What to produce
Please copy each line of the listing that includes the string "agent".
===== Data =====
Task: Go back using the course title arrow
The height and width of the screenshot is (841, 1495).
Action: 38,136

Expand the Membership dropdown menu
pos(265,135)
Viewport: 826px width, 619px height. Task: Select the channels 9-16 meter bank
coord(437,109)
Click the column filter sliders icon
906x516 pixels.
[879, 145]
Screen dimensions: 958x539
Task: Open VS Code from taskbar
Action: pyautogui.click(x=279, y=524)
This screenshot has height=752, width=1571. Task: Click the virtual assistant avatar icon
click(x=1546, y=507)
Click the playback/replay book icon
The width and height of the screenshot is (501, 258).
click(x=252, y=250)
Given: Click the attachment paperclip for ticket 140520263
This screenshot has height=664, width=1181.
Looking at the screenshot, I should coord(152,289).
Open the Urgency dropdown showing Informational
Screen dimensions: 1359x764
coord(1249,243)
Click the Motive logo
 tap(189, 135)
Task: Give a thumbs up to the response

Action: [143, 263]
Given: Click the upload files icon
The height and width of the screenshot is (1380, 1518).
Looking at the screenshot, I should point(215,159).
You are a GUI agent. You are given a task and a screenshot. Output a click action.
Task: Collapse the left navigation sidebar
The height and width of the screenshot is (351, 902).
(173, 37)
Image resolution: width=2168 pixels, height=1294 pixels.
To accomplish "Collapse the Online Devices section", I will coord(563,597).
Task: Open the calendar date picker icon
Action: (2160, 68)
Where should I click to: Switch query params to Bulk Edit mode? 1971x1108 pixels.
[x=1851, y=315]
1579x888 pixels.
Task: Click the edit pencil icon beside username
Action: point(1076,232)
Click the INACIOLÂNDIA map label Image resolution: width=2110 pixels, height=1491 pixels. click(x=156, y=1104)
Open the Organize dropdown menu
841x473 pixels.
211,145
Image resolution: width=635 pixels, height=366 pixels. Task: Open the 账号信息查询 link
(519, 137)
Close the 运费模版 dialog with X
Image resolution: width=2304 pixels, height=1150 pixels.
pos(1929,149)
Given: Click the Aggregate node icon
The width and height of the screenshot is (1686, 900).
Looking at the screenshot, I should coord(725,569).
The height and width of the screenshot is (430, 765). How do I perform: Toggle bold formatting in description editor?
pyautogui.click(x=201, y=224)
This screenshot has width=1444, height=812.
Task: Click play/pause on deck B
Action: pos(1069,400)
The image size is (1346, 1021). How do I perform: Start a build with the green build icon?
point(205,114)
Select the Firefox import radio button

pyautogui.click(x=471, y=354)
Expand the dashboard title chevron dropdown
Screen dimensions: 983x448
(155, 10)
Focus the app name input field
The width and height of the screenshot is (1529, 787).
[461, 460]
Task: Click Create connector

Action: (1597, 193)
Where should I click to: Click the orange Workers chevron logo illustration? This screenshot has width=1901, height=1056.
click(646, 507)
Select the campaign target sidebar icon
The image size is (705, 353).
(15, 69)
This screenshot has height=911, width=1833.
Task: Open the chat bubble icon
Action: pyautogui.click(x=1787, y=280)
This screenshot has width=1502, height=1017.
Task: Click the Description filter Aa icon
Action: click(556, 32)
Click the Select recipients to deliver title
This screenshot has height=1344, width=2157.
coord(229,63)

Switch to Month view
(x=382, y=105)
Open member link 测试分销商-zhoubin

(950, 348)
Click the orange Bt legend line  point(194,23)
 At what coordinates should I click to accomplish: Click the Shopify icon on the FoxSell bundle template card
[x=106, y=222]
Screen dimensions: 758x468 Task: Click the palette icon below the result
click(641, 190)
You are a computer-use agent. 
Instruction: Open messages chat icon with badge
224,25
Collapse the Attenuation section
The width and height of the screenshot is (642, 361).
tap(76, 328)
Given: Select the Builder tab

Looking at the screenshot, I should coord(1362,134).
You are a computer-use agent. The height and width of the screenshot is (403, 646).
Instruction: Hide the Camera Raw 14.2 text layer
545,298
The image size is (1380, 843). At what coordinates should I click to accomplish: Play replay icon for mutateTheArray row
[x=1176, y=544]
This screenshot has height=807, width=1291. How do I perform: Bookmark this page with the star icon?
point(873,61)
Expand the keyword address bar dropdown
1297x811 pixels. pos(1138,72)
=====
Your solution
You are a GUI agent. You are given a task and a screenshot. Output a click action.
You are a computer-use agent. 
You are a computer-use agent. The height and width of the screenshot is (403, 646).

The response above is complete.